I have to say that this show was riveting. Dark yet funny, aggravating yet auspicious, realistic yet unlikely, and sexy yet repugnant, all 92 episodes, at some point, left me feeling sad, envious, unfulfilled, energized, defeated, frightened, stirred, galvanized, hopeful. The writers and the actors certainly did their jobs effectively, as one can argue for days about who, in fact, realized and reached their happy ending.

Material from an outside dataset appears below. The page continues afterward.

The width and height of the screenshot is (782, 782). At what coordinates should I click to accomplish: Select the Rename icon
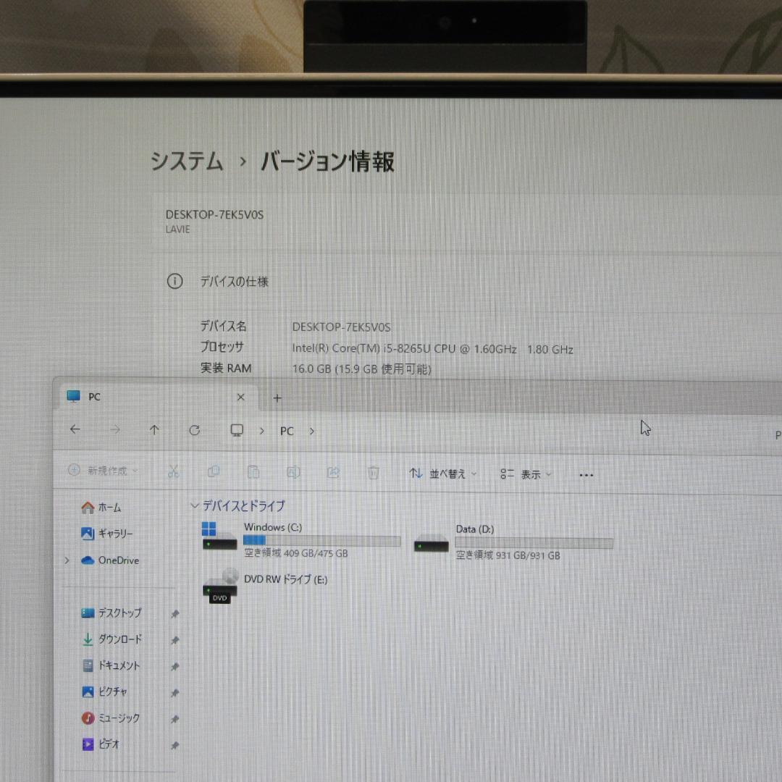click(x=293, y=473)
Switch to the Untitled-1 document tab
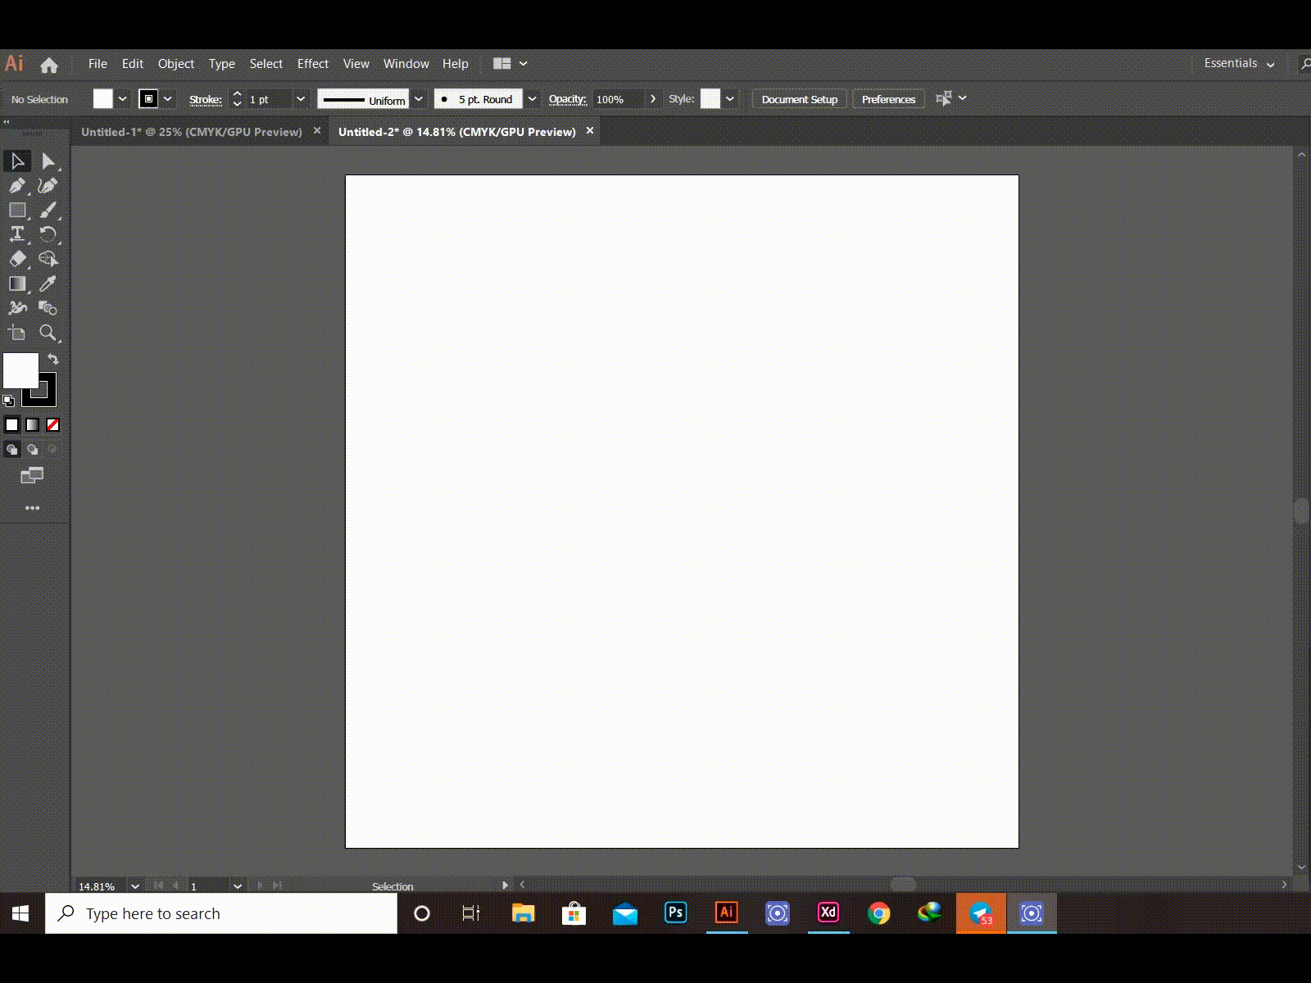 192,132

What, actually, is a happy ending? Once upon a time, it was the name of an ice cream sundae that one could get at Friendly’s. It was small, but it did the job of topping off that Fishamajig or SuperMelt with something yummy. A happy ending is also what some people get at the end of a massage, where the masseuse brings you to orgasm after putting you in a relaxed state of bliss. (Did you think every blog would be PG)? A happy ending is what we’re used to and hoping to read about in fairy tales, especially since the heroine has usually gone through the tortures of the damned before she can even think about her happy ending.
My happy ending will have the 3 who matter most, their spouses, and my grandchildren (who probably won’t be babies anymore). I, woefully, will have missed out on the “I’m pregnant!” announcements, the pregnancies, the births, the “What do I do, Mom?” and the “Did this happen to you, Mom?” The delicious scent of a newborn mixed with the intoxicating combination of Dreft, Desitin, and Johnson and Johnson Baby Shampoo will have to be a memory I pull from storage, when the 3 who matter most were small. I won’t get to play my famous “Oh, I Don’t Think So” game that elicits such giggles and squeals of joy, and the indentations on the chubby little wrists and ankles will probably have filled in.

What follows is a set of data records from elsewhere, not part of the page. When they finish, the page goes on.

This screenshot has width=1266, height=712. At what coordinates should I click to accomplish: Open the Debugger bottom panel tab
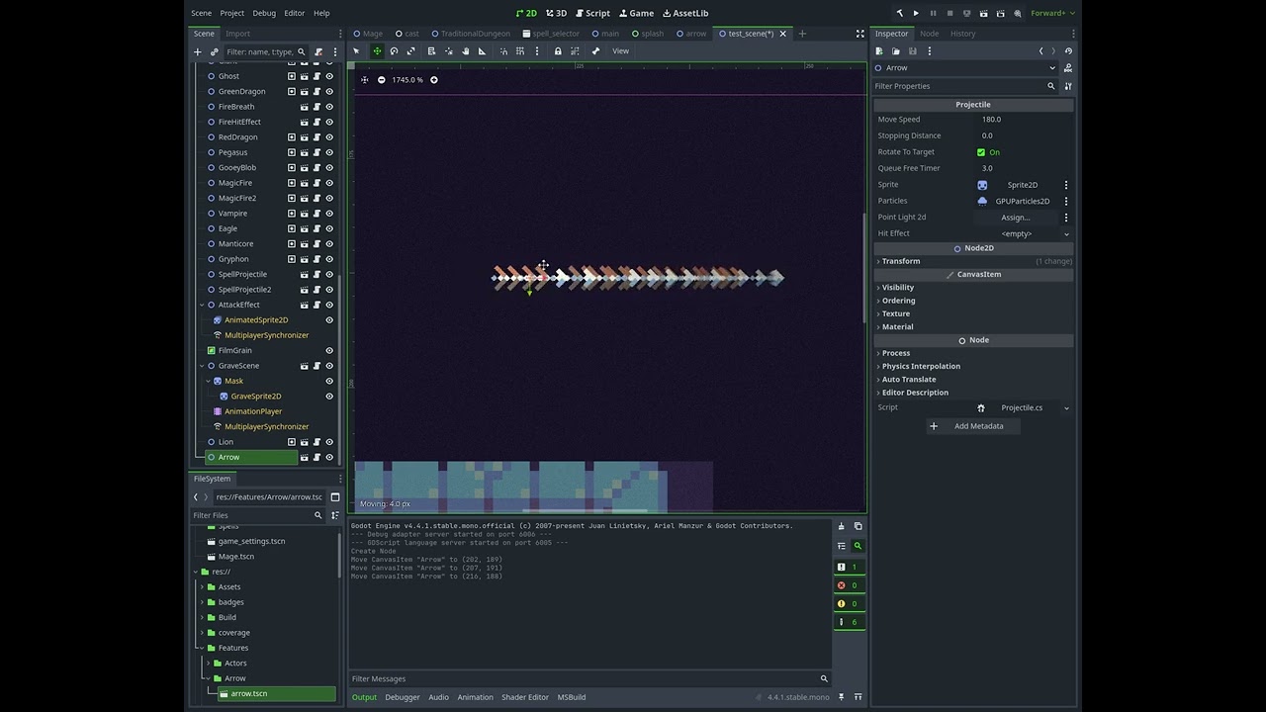(402, 697)
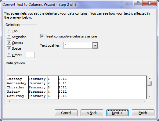Image resolution: width=159 pixels, height=121 pixels.
Task: Click the horizontal scrollbar left arrow
Action: point(9,101)
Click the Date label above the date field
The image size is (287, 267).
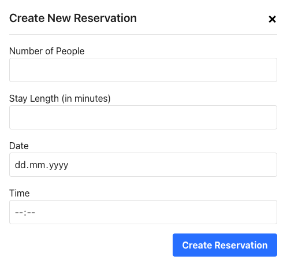(19, 146)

Maybe, however, if I’m lucky, I’ll still get to give my renowned foot rides, attend sporting events, dance recitals, and school plays, cook my medicinal and traditional matzo ball soup, and embrace my religion again. Just as my 6th grade students share their weekend plans during our five-minute, end of the week, “Gibbering with Jaffe” sessions, perhaps my grandkids will tell their teacher that they’re having a sleepover at Grandma’s or that Grandma is picking them up from school to go to a Sabrina Carpenter concert. And maybe, just maybe, that Grandma will be me.